When you leave Mexico, which you will be doing at TJ airport, you have to check out with the Migración office. The agent boarding the plane will want to see the form that you get from Migración.

If you did this in any city far from the border, Migración would want to see the FMM that you got when you entered the country or your visa if you had one. If you didn't have either, you would have to pay a fee (maybe it is a fine, I'm not sure).

In the Zona Frontera, like Tijuana, it may be different. However, to be safe, I would stop at Migración after crossing the border and fill out the FMM, and get them to stamp it. At least stop and talk to them. There are Migración offices right near the border crossings.

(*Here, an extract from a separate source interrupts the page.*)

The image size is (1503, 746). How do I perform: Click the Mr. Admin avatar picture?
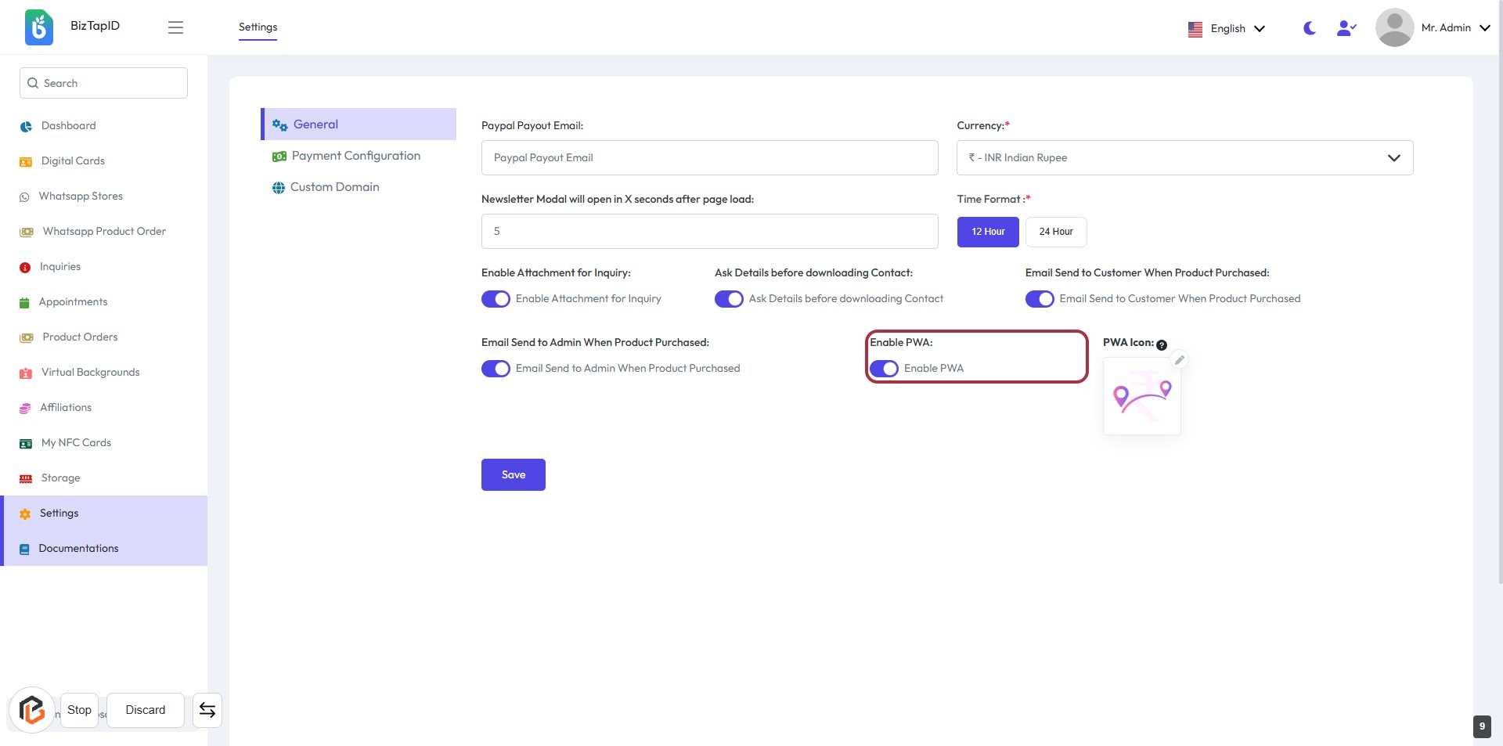click(x=1394, y=27)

You won't have to return to Mexico to turn in the 180 day permit. Basically you will get the permit at the border and turn it in at the airport, holding if just for the time it takes to go from the border to the airport.


----------



## AlanMexicali (Jun 1, 2011)

Crossing at Tecate? Why Tecate? It is a winding 2 lane road to get there from El Cajon, California and takes 30 minutes extra. The Mexican Immigration and Customs there might be surprised a pedestrian is crossing there and might give you a work over.

If you take a taxi to the TJ airport from there it will cost good money as it is about a 30 minute ride. 

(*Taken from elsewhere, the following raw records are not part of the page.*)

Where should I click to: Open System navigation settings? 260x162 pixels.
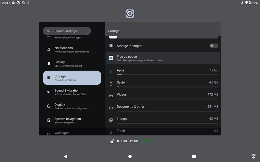[72, 120]
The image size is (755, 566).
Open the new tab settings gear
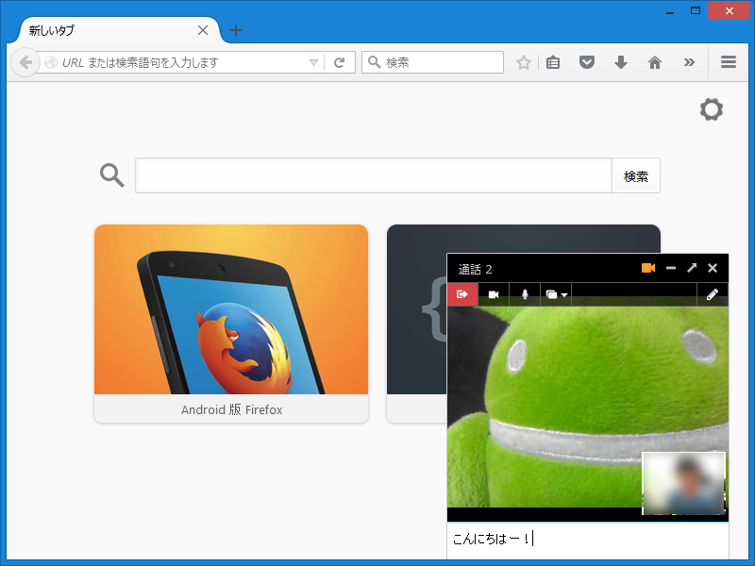pyautogui.click(x=711, y=108)
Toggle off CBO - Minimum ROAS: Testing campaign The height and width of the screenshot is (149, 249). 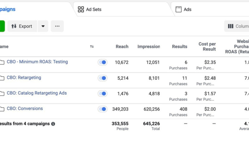point(102,62)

Why not cross at Otay Mesa and save time and money on a taxi, about 5 minutes to the airport and about $150.00 pesos? You do not need to get your FMM tourist card at the border. Tell Mexican Immigration, if they are even there to ask you, that you are going to the TJ airport. In the middle of the airport lobby is a INM, Mexican Immigration, booth where you will get a free under 1 week FMM tourist card if you talk to them and explain your situation correctly and then hand it into the airline check in counter before passing though to the airport secured arrivals and departure area. The INM officer at the booth keeps one half and the airline keeps the other half and hands them into the INM later. Tell them at the INM booth not to stamp your passport in as you will not be able to get it stamped out once inside the secured area and they know this. If you are spending 72 hours or less in TJ you don´t nedd to have a FMM tourist card. The INM at the airport might say you do not need to get a FMM tourist card when you show them your ticket or boarding pass and passport.


----------



## soylent_green (Aug 25, 2014)

x 2 crossing Otay. 
Doesn't make sense Tecate. You could literally walk from Otay faster to the airport then you could drive it from Tecate on the toll road.

There is a check before you get to the airline counter, so you need a FMN.
Get a free, less than 7 day one anyway. And they have an immigration booth inside the airport. 5 minutes to do it.


----------



## denik12 (Oct 1, 2015)

long long road


----------



## Isla Verde (Oct 19, 2011)

denik12 said:


> long long road


What's your point?


----------